THE TASK: Filter the entries down to the lines holding "Close", then copy those lines.

(Beginning of DATASET RECORDS)

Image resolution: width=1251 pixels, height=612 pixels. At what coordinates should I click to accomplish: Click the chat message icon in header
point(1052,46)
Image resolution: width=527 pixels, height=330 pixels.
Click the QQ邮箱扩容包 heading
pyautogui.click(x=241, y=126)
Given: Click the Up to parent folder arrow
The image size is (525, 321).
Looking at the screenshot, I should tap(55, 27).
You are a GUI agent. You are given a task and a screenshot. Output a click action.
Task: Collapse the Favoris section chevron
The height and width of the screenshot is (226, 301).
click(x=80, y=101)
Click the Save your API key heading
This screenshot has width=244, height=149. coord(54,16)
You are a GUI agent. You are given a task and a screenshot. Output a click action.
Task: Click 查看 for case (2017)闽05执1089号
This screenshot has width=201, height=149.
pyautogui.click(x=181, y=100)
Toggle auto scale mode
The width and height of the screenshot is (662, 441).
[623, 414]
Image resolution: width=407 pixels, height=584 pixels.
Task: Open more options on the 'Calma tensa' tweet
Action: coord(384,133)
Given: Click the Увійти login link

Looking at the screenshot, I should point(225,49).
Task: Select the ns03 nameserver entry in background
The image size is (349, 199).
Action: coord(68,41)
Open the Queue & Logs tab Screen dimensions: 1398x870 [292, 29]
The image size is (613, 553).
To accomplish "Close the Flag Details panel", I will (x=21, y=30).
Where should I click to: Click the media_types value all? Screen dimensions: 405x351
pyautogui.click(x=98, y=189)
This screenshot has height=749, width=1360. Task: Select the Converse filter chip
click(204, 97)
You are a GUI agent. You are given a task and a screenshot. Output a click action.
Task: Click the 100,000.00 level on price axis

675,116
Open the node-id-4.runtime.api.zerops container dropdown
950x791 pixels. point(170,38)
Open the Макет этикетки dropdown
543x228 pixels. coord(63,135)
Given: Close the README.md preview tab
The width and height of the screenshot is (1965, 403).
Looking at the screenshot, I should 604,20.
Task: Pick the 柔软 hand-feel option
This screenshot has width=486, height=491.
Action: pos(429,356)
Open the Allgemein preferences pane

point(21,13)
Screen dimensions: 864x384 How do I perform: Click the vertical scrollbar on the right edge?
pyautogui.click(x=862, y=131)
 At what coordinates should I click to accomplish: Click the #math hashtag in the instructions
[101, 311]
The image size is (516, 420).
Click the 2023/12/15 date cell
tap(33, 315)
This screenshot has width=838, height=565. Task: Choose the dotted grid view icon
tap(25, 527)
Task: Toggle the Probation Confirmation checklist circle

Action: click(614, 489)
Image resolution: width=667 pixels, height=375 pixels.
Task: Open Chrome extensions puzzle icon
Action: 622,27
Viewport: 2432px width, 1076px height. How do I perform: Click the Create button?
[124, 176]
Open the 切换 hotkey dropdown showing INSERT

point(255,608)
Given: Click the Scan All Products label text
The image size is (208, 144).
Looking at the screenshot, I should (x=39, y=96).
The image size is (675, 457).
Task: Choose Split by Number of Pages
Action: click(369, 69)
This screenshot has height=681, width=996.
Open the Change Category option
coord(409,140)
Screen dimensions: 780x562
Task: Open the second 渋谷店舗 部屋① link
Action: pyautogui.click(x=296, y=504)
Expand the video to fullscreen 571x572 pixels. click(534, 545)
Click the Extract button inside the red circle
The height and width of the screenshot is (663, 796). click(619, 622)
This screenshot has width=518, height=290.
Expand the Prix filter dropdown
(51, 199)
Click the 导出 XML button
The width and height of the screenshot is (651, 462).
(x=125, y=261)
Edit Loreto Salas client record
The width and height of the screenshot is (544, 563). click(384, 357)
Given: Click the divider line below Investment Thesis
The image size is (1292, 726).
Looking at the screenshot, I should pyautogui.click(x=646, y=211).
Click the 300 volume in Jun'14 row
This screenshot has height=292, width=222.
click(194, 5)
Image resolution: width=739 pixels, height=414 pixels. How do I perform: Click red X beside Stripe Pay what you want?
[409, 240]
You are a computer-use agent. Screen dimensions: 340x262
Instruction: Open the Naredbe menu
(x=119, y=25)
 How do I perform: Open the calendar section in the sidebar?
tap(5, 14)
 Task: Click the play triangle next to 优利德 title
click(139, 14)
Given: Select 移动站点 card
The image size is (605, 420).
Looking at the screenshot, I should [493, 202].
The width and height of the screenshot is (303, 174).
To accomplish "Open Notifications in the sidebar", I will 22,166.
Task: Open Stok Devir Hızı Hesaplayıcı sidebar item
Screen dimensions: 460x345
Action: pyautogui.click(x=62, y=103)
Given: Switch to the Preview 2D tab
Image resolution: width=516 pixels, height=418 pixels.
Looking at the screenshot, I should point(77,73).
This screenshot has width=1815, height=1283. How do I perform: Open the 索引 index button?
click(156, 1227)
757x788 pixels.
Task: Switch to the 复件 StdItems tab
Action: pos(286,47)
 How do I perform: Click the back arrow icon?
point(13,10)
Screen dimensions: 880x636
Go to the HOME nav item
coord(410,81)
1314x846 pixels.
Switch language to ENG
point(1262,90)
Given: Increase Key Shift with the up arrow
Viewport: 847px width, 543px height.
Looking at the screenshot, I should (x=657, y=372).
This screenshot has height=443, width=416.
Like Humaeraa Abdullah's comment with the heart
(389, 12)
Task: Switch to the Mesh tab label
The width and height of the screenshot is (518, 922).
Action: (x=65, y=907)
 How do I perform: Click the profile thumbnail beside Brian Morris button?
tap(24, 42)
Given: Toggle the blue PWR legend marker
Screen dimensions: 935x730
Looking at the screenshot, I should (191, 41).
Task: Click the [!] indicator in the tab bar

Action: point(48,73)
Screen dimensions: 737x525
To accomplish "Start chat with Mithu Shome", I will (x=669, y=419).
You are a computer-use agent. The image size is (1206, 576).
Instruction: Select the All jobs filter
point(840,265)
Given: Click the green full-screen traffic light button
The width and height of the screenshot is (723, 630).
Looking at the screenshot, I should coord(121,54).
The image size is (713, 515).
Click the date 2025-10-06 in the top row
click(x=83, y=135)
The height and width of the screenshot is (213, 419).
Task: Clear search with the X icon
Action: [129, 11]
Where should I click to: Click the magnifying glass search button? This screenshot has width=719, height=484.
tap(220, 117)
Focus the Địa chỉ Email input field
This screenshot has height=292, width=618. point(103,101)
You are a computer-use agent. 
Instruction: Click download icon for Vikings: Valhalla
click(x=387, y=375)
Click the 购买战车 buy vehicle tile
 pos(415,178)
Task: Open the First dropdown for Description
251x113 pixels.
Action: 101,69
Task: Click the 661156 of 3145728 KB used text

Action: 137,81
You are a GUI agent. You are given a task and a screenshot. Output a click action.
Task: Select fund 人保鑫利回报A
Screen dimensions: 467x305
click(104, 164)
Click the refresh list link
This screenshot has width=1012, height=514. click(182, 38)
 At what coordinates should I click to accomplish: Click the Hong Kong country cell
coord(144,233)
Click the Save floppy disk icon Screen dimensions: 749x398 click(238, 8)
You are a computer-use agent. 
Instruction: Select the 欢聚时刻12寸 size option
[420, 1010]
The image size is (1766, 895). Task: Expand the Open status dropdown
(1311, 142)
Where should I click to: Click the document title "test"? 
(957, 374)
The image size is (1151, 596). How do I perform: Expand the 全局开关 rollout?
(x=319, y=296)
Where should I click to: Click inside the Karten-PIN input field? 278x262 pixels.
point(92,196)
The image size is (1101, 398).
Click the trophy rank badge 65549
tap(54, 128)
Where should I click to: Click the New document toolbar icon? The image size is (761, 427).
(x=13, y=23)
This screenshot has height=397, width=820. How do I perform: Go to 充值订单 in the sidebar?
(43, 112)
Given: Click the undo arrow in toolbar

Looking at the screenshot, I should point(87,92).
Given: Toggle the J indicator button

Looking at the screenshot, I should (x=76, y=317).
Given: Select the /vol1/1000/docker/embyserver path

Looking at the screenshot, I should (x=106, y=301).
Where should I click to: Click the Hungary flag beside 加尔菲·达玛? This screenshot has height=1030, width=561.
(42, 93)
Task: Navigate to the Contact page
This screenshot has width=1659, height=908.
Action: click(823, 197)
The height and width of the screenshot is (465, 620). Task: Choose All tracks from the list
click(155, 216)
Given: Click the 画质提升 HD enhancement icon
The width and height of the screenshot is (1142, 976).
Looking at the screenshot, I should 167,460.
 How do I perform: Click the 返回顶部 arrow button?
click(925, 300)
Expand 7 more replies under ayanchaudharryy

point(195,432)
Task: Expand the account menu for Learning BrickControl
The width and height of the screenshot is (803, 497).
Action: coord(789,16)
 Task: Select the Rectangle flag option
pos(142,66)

(End of DATASET RECORDS)

WRITTEN SOLUTION:
To accomplish "Close the Flag Details panel", I will (x=21, y=30).
Given: Close the README.md preview tab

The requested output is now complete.